Administrative Policy

P-125 "Input Tax Credit Entitlement for Tax on Imported Goods".

The registrant and the supplier may enter into the agreement at any time. If the agreement is entered into after the supply and importation of the goods, the effects of entering into the agreement described above will be retroactive as follows:

  • The supplier will become retroactively entitled to an ITC for the tax on the importation of the goods and will be retroactively liable for the collection of tax that became payable on the supply that is deemed to have been made in Canada when the agreement for the supply was originally entered into. If the supplier had claimed an ITC for the tax on the importation of the goods, there will be no penalty and interest consequences if the supplier had also collected the tax on the deemed value of the consideration for the supply when it became payable (as if the supply made at that time had in fact been made in Canada and been subject to tax), accounted for it in its net tax and remitted any resulting net tax remittable when required.
  • The constructive importer will no longer be entitled to an ITC that it may have claimed for the tax on the importation of goods. If the constructive importer in this case had claimed an ITC for the tax on the importation of the goods, the limitation period for assessing the net tax of the constructive importer is extended to four years after the day the agreement is entered into to take into account the amount of the ITC claimed.
Locations of other summaries Wordcount
Tax Topics - Excise Tax Act - Section 178.8 - Subsection 178.8(2) 206

Subsection 178.8(5)

Administrative Policy

CBAO National Commodity Tax, Customs and Trade Section – 2014 GST/HST Questions for Revenue Canada, Q. 24.

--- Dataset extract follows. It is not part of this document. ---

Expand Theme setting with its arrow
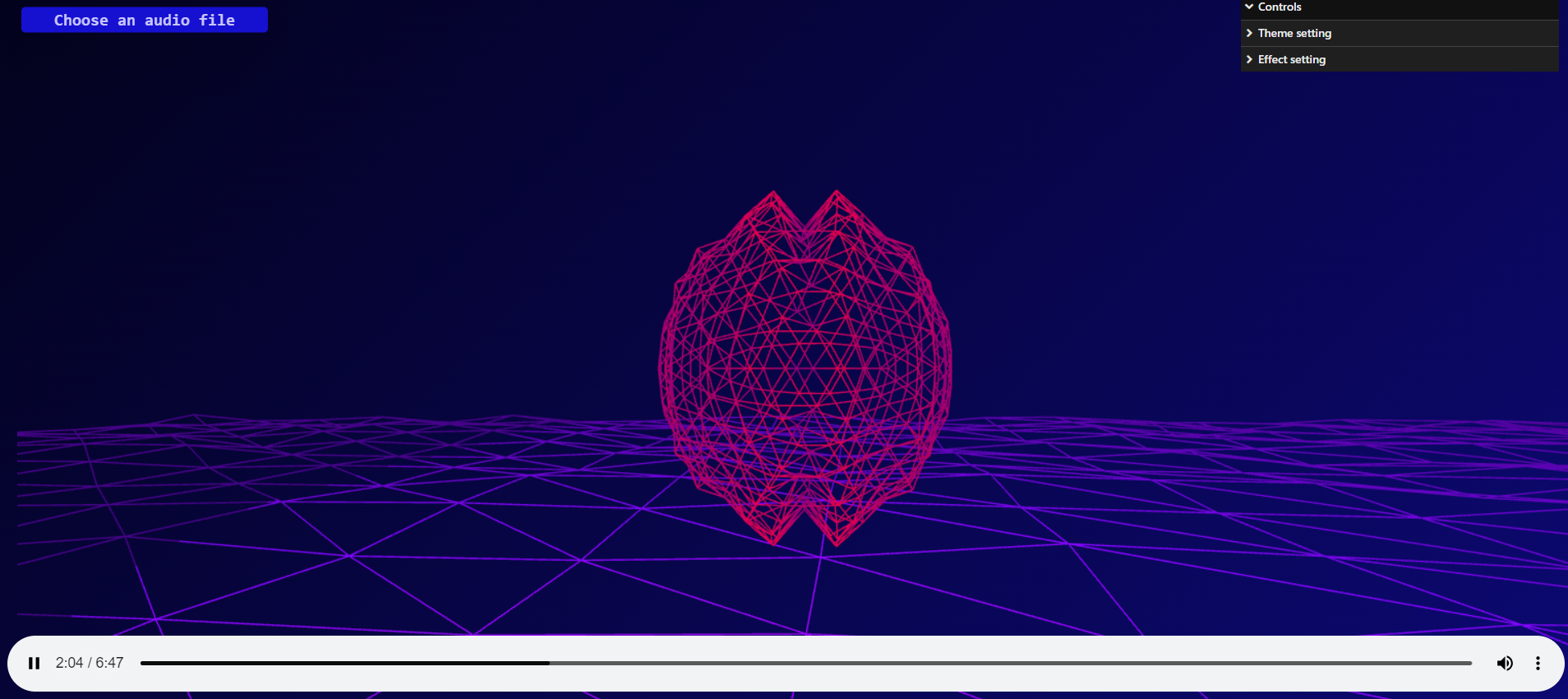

importer can claim ITC where constructive importer does not so claim

Supplier enters into an agreement to supply the "Goods" to the Customer on terms "DDU [Canada] INCOTERMS 2010" (Supply A). Supplier orders the goods from Foreign Manufacturer on terms (i) "FOB China INCOTERMS 2010" or (ii) "DDU [Canada] INCOTERMS 2010" (Supply B). Customer acts as Importer of Record of the Goods. Given that there is no "constructive importer" in the case of either Supply A or Supply B, which entity is entitled to claim an input tax credit in respect of any GST payable on the importation? CRA responded:

[T]here are two specified supplies made under subsection 178.8(1). … Supply A, which is made on terms DDU Canada, would be deemed to be made in Canada under subsection 142(1) based on the fact that legal delivery of the goods to Customer occurs in Canada. We also agree that Supply B, which is made by a non-registered non-resident manufacturer who is not carrying on business in Canada, would generally be deemed to be made outside Canada under either subsection 142(2), where the terms of delivery for the goods are based on an Incoterm such as FOB China, or subsection 143(1), where the terms of delivery are based on an Incoterm such as DDU Canada.

Supplier, who is the recipient of a specified supply of the goods made outside Canada and does not make a supply of the goods outside Canada before their release, would be considered to be the constructive importer of the goods under subsection 178.8(2). However, Supplier, who was not the importer of record, would have to obtain the importation documentation from Customer to support the claiming of an ITC. Provided Supplier does not claim the ITC, Customer who is the importer of record and has the import documentation, will instead be considered to have imported the goods for consumption, use or supply in the course of its commercial activities and be entitled to an ITC for the tax on the importation of the goods.